Copyright June 20, 2017 by Robert M. Katzman
A short modern Passover story about the incredible courage of a small Danish fishing village whose residents did what they could to save their Jews from the exterminating Nazis. Heroes don’t always need guns to prove what they believe is the right thing to do. The Nazi are the only plague in this tale.
Although history swiftly evaporates as first the witnesses to an event occur grow old and die and then their children die, to some people history matters very much.
Current national events in politics in the United States are riveting the attention of millions of the world’s people right now for the cartoon-like of behavior of some in this country’s government whose names need not be typed. People want to know every scrap, every detail of “who did what, when, where, why and how”, as my high school journalism teacher wayne brasler used to say to our small class.\
But only for so long.
President John F. Kennedy is in the news right now because his 100th birthday has just passed on May 29th, 2017. He was elected in November 1960 when I was ten and died by assassination when I was thirteen on November 22, 1963.
Today I’m sixty-seven and while the second incident remains vivid to me, the first one does not.
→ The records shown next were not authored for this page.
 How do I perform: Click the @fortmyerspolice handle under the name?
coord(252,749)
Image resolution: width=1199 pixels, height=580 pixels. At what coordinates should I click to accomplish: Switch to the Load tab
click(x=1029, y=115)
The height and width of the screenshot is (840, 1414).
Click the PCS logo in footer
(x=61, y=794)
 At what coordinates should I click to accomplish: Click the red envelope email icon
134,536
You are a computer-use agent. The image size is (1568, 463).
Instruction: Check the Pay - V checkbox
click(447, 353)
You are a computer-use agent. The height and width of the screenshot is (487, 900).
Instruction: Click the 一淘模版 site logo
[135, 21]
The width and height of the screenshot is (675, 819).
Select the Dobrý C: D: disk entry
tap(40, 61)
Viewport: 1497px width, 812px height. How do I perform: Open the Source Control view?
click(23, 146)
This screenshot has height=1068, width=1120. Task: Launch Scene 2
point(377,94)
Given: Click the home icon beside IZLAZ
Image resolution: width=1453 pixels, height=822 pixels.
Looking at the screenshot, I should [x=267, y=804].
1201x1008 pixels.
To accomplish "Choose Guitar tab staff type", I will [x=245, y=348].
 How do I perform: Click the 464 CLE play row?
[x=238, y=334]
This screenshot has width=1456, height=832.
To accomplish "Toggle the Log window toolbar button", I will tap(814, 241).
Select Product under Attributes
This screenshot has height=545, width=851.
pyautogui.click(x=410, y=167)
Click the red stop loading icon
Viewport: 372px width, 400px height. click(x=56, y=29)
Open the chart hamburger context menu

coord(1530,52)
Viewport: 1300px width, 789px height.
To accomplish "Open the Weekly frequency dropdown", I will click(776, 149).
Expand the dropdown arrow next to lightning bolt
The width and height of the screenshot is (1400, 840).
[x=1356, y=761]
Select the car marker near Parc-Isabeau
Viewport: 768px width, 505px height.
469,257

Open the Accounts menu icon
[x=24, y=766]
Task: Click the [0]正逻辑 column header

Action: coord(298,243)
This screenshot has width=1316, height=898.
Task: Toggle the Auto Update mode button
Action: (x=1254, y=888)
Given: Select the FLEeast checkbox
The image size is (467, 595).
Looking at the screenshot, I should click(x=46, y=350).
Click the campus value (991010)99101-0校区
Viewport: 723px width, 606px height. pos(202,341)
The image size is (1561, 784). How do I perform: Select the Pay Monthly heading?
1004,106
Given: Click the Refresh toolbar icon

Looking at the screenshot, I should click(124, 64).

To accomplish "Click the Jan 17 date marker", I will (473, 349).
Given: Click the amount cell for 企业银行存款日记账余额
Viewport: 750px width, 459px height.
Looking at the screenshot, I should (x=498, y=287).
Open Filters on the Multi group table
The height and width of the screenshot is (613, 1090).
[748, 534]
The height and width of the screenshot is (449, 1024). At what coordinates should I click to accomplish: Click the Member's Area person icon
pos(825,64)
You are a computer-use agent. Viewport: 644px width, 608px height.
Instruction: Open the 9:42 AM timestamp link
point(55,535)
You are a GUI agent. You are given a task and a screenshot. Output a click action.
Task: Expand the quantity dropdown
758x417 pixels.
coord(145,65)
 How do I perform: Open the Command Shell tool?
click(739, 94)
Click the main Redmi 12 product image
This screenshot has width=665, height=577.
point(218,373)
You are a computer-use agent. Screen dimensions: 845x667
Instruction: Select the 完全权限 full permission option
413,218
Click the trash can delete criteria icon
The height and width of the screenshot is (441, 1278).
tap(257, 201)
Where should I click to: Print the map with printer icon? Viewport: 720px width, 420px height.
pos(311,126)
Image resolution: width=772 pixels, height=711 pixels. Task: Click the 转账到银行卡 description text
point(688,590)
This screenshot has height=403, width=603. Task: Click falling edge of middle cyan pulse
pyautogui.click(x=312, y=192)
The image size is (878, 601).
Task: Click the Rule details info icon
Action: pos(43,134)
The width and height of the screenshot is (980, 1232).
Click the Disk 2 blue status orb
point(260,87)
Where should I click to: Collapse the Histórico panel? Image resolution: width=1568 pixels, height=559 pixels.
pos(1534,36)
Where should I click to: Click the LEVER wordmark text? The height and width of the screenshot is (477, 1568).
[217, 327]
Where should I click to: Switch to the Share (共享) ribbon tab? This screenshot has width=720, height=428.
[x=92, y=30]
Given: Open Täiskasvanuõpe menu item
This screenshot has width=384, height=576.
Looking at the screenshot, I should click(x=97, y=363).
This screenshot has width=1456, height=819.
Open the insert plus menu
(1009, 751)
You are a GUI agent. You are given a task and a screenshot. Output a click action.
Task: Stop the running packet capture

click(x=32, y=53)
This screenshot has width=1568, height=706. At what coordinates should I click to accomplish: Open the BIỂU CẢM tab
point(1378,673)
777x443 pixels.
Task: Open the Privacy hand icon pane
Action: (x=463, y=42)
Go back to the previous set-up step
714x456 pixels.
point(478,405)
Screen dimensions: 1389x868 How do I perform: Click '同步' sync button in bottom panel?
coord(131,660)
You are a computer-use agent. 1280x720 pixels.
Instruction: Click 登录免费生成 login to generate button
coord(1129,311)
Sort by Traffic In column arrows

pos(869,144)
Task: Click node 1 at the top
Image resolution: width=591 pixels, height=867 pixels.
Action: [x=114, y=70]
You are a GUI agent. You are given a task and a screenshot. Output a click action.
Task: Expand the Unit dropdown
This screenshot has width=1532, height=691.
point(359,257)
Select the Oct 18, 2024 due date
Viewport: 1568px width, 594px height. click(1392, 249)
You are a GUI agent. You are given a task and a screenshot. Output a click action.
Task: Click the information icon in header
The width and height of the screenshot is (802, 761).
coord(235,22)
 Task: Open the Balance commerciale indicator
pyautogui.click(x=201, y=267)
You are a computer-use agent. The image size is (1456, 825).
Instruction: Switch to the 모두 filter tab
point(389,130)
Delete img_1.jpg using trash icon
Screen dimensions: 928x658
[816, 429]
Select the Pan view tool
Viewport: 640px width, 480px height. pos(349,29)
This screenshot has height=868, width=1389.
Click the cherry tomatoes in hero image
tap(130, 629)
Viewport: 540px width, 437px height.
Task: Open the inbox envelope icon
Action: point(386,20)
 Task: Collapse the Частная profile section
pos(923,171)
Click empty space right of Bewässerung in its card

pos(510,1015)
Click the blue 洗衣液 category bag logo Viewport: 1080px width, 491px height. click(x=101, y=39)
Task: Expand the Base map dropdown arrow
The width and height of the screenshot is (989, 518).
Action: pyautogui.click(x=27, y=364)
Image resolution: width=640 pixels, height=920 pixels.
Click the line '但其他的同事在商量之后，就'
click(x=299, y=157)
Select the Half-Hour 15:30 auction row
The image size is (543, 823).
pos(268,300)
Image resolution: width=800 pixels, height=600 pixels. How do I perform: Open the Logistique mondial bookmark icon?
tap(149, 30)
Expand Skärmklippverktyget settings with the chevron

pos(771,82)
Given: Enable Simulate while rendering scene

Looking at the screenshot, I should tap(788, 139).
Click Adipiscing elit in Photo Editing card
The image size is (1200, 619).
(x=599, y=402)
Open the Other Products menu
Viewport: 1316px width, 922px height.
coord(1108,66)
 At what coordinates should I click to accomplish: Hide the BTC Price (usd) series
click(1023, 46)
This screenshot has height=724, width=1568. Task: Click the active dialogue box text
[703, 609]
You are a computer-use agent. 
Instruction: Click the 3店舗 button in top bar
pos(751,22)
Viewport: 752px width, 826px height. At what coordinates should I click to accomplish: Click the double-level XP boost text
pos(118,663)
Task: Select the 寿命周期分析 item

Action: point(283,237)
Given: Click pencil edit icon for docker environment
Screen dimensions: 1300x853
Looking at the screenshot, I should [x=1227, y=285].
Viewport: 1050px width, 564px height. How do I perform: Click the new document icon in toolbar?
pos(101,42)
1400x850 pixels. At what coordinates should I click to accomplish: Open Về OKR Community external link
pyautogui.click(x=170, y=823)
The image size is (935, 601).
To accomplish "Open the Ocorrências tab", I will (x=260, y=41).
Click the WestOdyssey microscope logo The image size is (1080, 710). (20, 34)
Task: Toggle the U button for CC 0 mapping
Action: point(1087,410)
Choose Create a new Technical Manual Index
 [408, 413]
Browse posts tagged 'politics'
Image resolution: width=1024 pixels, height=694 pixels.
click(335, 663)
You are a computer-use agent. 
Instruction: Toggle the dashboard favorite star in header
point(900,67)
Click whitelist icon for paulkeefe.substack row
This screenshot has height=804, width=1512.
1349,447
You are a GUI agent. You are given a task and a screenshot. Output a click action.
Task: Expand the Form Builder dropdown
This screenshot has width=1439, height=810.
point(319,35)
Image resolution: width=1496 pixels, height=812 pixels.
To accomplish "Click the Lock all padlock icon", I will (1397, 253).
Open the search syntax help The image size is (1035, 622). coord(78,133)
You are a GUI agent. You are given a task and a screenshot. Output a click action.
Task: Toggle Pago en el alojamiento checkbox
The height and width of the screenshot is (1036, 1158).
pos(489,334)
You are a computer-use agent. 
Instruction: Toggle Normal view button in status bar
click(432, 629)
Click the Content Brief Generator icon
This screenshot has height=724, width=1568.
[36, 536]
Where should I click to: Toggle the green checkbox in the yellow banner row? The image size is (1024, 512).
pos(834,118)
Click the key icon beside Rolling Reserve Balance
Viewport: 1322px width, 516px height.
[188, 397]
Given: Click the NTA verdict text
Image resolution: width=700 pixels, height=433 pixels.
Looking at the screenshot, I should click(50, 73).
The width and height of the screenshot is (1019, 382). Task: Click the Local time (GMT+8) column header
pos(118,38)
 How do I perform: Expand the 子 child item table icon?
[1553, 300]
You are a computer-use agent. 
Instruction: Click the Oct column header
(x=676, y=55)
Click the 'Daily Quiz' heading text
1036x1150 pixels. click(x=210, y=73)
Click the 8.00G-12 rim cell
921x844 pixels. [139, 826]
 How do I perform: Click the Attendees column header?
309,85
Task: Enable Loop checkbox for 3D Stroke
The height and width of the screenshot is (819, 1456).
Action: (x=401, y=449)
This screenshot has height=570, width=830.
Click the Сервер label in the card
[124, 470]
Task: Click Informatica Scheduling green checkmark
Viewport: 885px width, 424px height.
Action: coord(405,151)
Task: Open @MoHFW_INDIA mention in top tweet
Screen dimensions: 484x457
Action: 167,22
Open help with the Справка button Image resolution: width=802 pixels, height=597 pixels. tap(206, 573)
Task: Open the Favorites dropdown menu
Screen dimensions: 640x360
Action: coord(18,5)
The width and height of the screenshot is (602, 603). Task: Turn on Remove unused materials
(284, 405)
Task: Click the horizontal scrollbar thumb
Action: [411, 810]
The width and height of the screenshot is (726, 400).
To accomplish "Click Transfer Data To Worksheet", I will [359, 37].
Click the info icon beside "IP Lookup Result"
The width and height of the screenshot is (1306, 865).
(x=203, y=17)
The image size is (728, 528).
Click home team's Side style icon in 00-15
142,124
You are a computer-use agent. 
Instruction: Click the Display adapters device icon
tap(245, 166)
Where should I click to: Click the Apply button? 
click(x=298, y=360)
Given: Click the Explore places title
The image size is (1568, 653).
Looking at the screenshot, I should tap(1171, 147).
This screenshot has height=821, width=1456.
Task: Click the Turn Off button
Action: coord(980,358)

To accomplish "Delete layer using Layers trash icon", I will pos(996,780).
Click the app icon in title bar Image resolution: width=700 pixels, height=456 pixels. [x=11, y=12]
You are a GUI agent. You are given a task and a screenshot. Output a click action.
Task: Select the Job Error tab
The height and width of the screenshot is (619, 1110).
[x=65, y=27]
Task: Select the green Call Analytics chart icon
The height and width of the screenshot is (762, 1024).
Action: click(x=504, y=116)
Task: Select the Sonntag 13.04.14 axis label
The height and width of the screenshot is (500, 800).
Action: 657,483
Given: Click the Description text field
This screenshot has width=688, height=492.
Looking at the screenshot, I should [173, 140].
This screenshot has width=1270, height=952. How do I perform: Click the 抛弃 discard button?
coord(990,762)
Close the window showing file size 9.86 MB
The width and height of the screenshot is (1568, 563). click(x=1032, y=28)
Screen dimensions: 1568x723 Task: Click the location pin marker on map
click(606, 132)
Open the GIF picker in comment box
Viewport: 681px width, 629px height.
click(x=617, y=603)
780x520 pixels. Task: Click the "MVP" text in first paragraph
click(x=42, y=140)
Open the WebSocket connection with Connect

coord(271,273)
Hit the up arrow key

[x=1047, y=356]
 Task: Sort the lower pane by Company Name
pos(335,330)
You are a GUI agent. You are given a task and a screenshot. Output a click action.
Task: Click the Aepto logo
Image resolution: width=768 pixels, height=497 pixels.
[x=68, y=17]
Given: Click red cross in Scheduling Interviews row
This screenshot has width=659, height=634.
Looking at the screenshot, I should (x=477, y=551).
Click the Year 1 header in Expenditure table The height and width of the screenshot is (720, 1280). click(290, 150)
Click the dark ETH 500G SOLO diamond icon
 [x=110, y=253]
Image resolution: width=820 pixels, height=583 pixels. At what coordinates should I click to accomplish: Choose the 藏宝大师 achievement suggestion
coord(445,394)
The youngest person to be able to vote for JFK, as he was affectionately referred to in 1960, would have had to be twenty-one and born in 1939.
The point is even great fame doesn’t keep a name alive in popular imaginations for very long, and no fame at all means virtually instant indifference.
This short story is about a great many very brave and resolute people living in eastern Demark, a tiny country just north of Germany and west of Sweden, during World War Two.